Code rules that catch installs
- Termination clearances — minimum distance from windows (typically 4 ft), doors (4 ft), gas meters (3 ft), grade (12" minimum), other vent terminations (3 ft horizontal)
- Pitch on horizontal runs — at least ¼" per foot rise toward the termination (B-vent and direct vent)
- Maximum length and elbows — each elbow reduces effective length by 5 ft. Power vent typically 60 ft equivalent; condensing PVC up to 100 ft
- Material approval — must use venting tested/approved with the water heater model. Mixing manufacturers voids warranty
- No mixing vent types — can't share a vent with a furnace if BTU ratings differ significantly.
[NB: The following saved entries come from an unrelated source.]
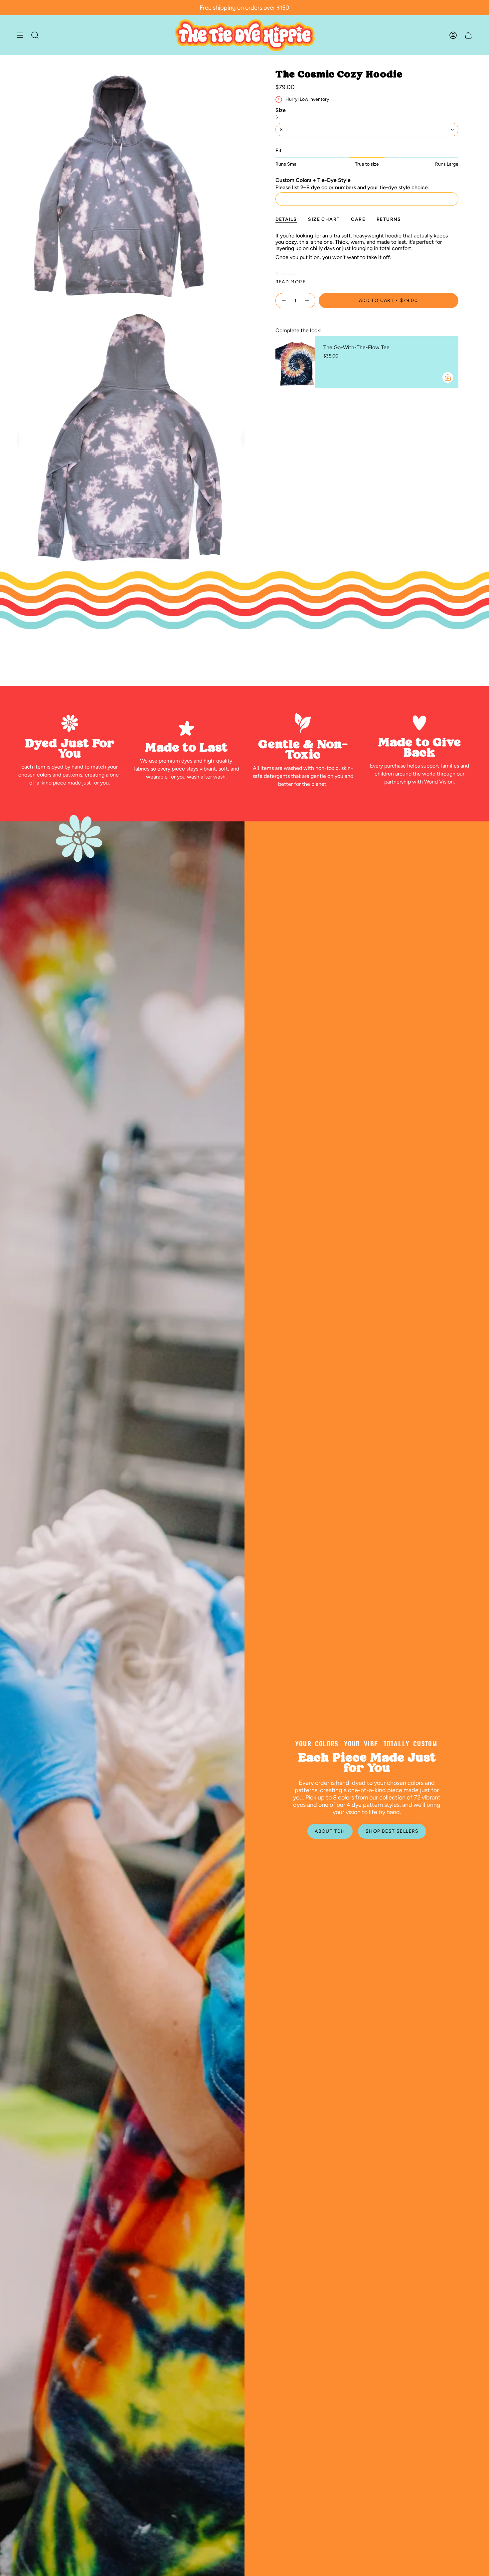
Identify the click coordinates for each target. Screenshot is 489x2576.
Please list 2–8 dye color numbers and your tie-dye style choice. (352, 187)
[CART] (468, 35)
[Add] (447, 377)
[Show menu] (20, 35)
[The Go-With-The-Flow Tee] (295, 362)
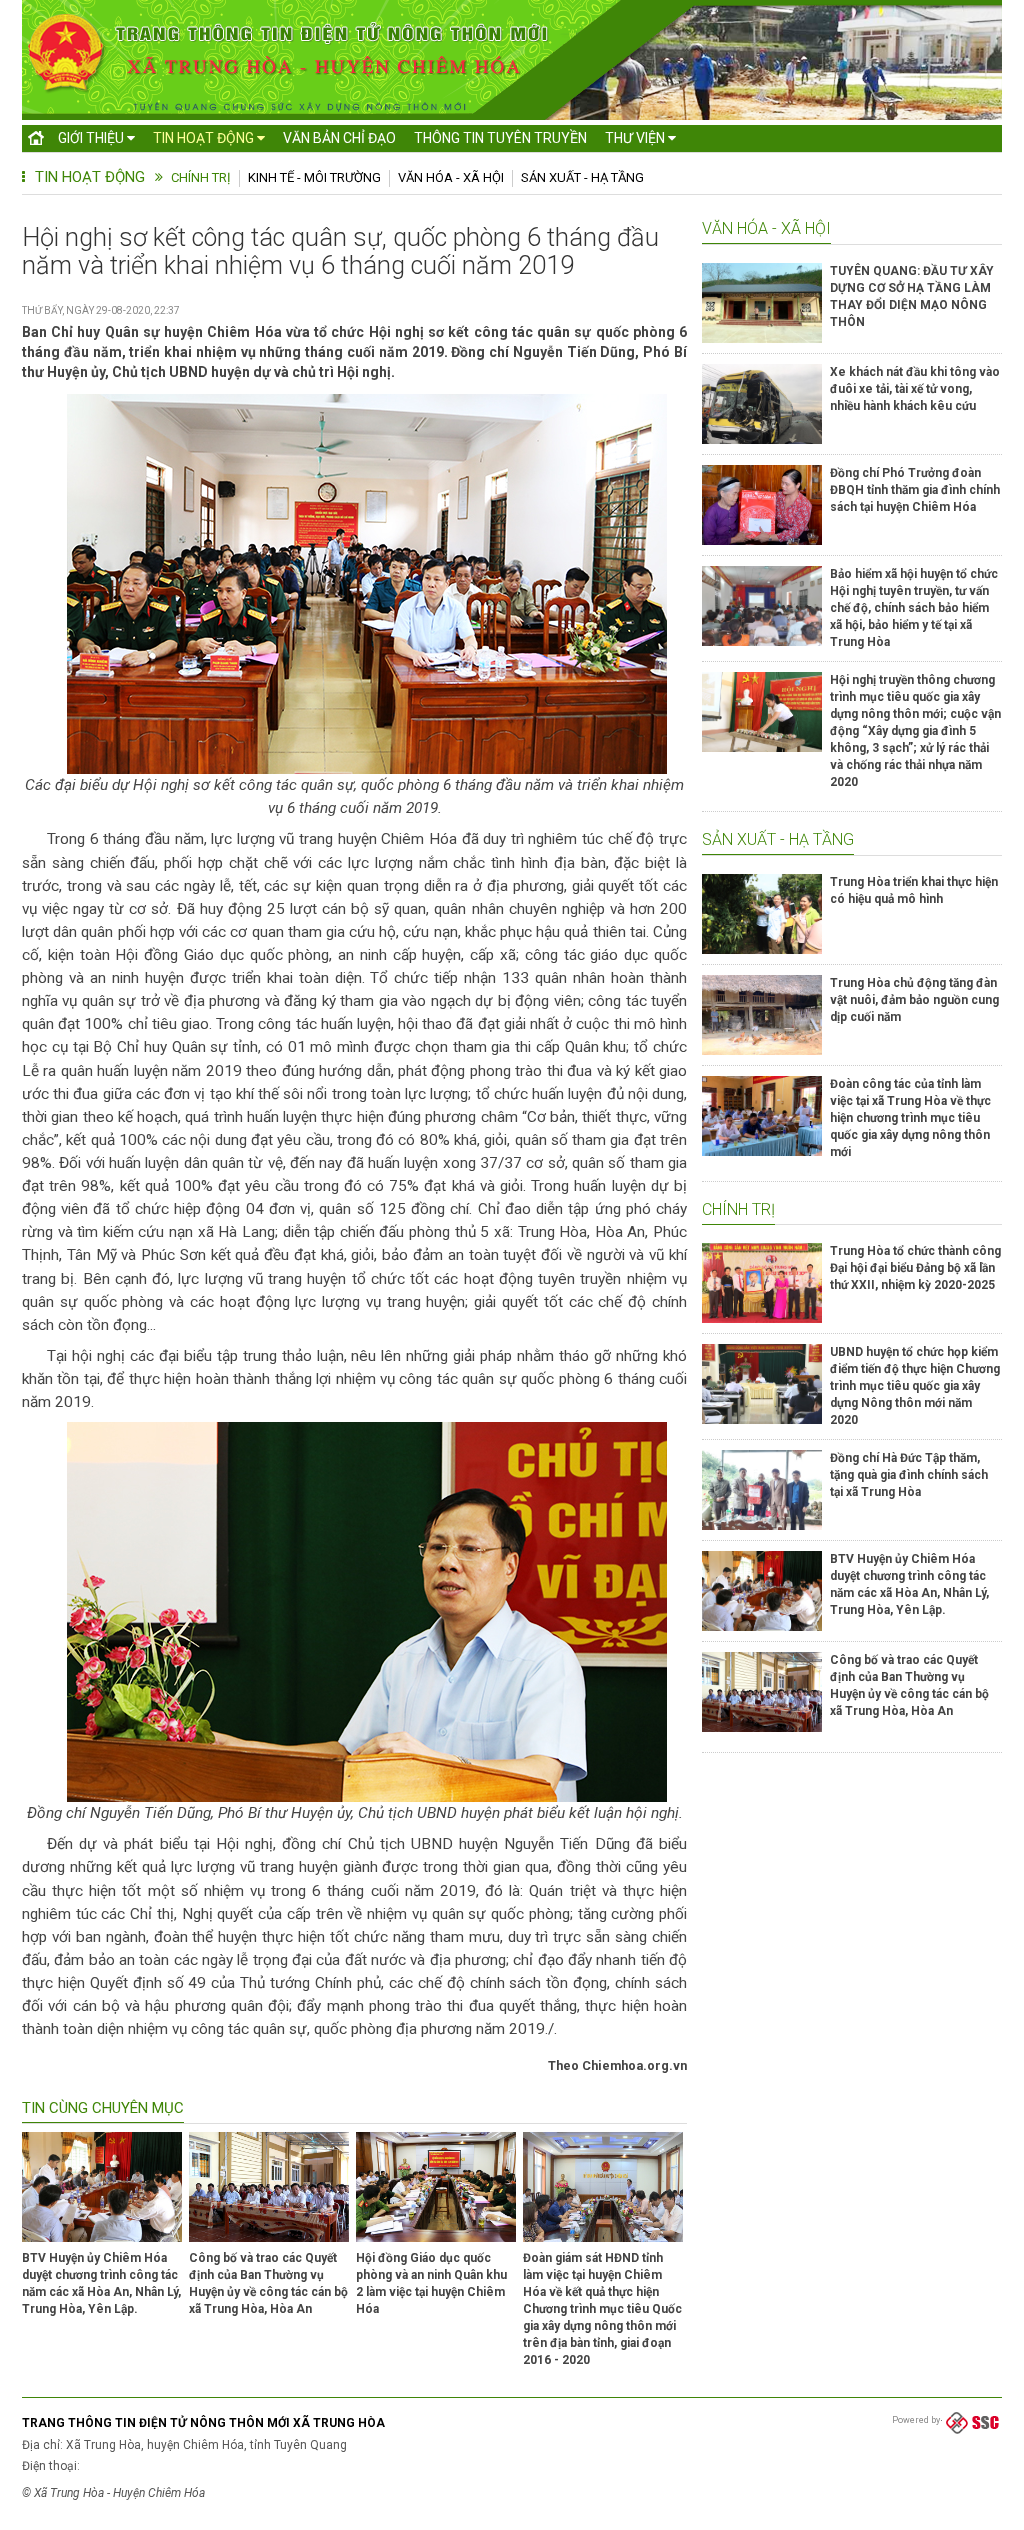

Common shared-flue mistake
- Termination cap — required to prevent rain entry and animal nesting
Common venting mistakes
- Reusing chimney for power-vent unit — chimney is too large, condensation pools and damages the venting + appliance
- Horizontal-only B-vent install — atmospheric venting won't draft horizontally
- Insufficient clearance from windows — exhaust gas re-entering the home
- Mixing PVC and CPVC in condensing installs without proper transitions
- Vent obstructed by snow or ice in winter — units shut down on safety lockout (often as Code 99 on tankless)
- Bird/insect nests in terminations — clean annually
- Sharing flue with new high-efficiency unit + old atmospheric appliance — never code-compliant
Switching vent type during replacement
If you're replacing a tank-to-tankless or atmospheric-to-condensing, the venting WILL change. Budget the cost:
- Atmospheric B-vent to PVC condensing: $300-700
- B-vent to power vent: $400-900
- B-vent to non-condensing tankless stainless: $600-1,400
Permits and inspection
Venting work is always permittable. The inspector verifies clearances, material approval, pitch, and termination location. Sign-off is required for warranty. See installation for the full permit discussion.
Related guides
Bottom line
Vent type is set by burner type, not by choice. Atmospheric tank → B-vent. Power vent tank → PVC sidewall. Sealed combustion tank → direct vent two-pipe. Condensing tankless → PVC. Non-condensing tankless → stainless Category III. Don't mix manufacturers, respect clearances, and pull the permit — venting errors are the most common cause of CO incidents in residential water heater installs.